ASA heard from many of you on the challenges of implementing the December 2009 revisions to the CMS hospital interpretive guidelines with respect to pre- and post-anesthesia evaluations. Based on your feedback, discussions among relevant staff, member volunteers and leadership, the ASA Regulatory team identified a strategy to achieve meaningful revisions to the interpretive guidelines that would alleviate member concerns. CMS issued new guidelines that alleviated many of the concerns ASA members expressed.
For pre-anesthesia evaluations:
CMS loosened the timing of the various elements that comprise the pre-anesthesia evaluation. You are now required to complete and document a review of the medical history and interview (if possible given the patient’s condition) and examine the patient within 48 hours prior to surgery. The remaining requirements (notation of anesthesia risk, identification of potential anesthesia problems, additional pre-anesthesia data or information and development of the anesthesia plan) can now be performed up to 30 days in advance of the surgery, as long as you review and update (as necessary) within 48 hours of surgery.
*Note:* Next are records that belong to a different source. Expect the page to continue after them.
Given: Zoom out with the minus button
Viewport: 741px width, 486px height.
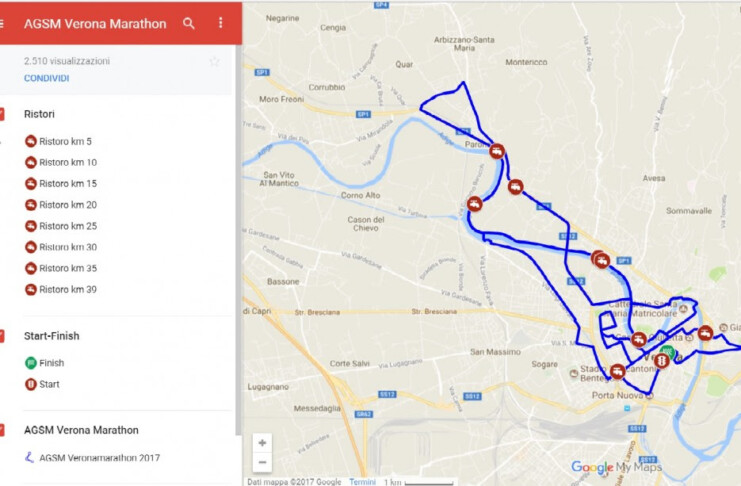Looking at the screenshot, I should coord(262,462).
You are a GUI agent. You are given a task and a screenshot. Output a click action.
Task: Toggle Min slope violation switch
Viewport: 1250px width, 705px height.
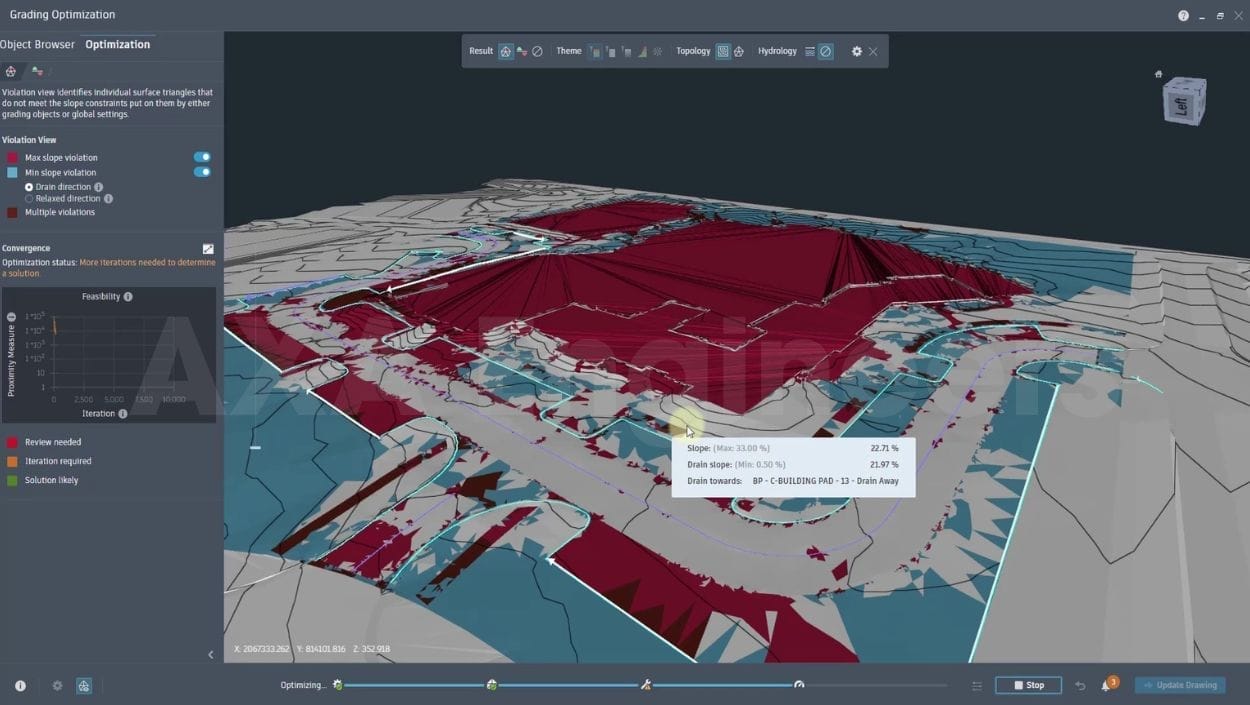coord(202,172)
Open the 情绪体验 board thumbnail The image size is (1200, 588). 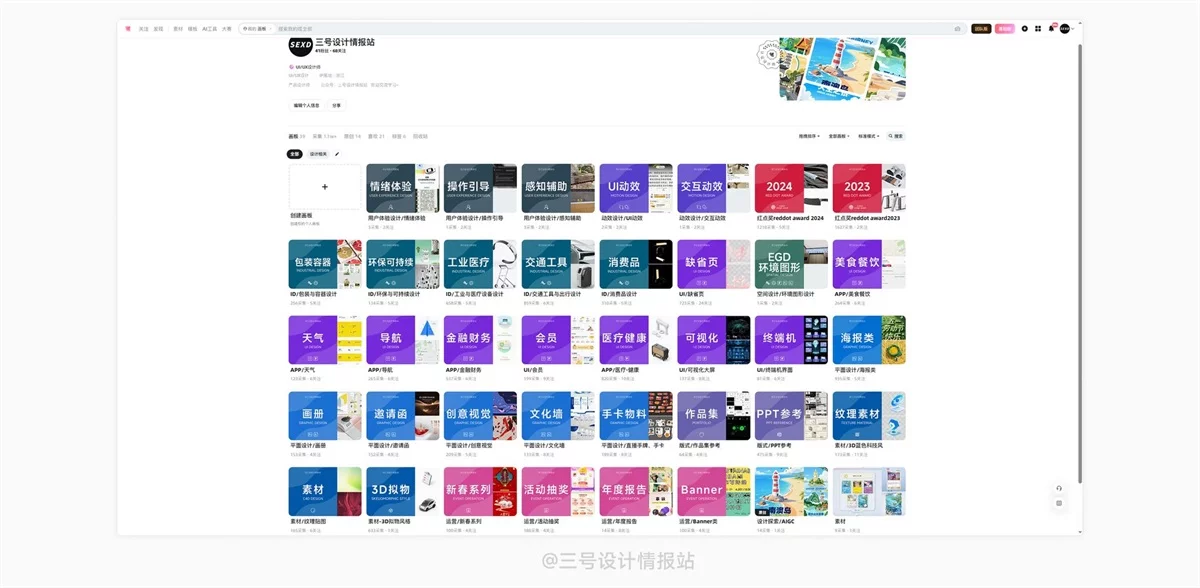pyautogui.click(x=402, y=187)
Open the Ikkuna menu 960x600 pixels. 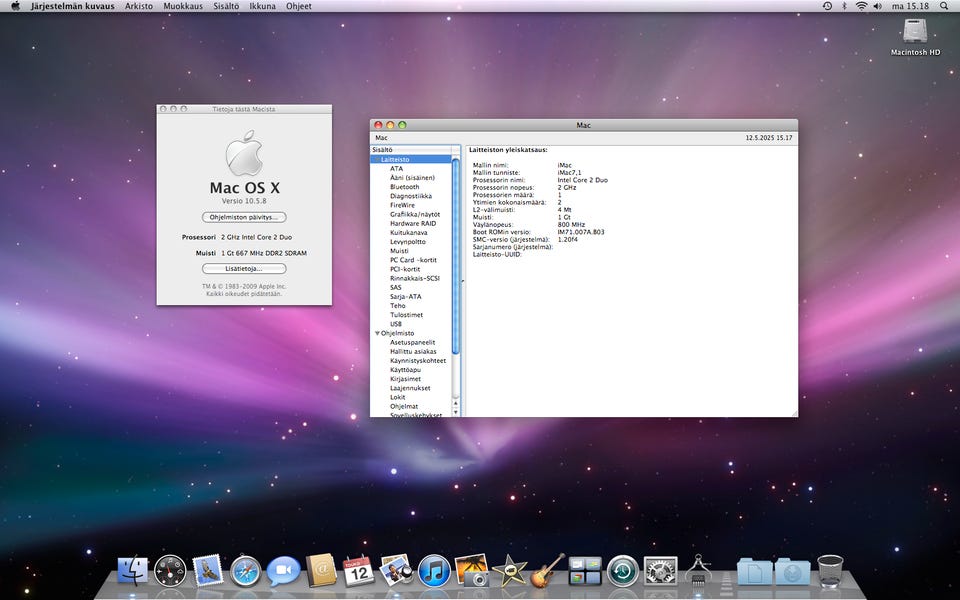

For post-anesthesia evaluations:
Same day surgery – CMS now explicitly permits completion of the post-anesthesia evaluations after patient discharge, as long as it is still within the 48 hour timeframe.
ICU/post-operative sedation patients – CMS now clarifies that you document the post-anesthesia evaluation within 48 hours with a notation and reason documenting that the patient was unable to participate in the evaluation.
Long acting regional anesthesia patients – CMS now clarifies that the post-anesthesia evaluation is performed within 48 hours even if the intended affects of anesthesia have not worn off.
Many of these changes and clarifications used suggested language provided by ASA.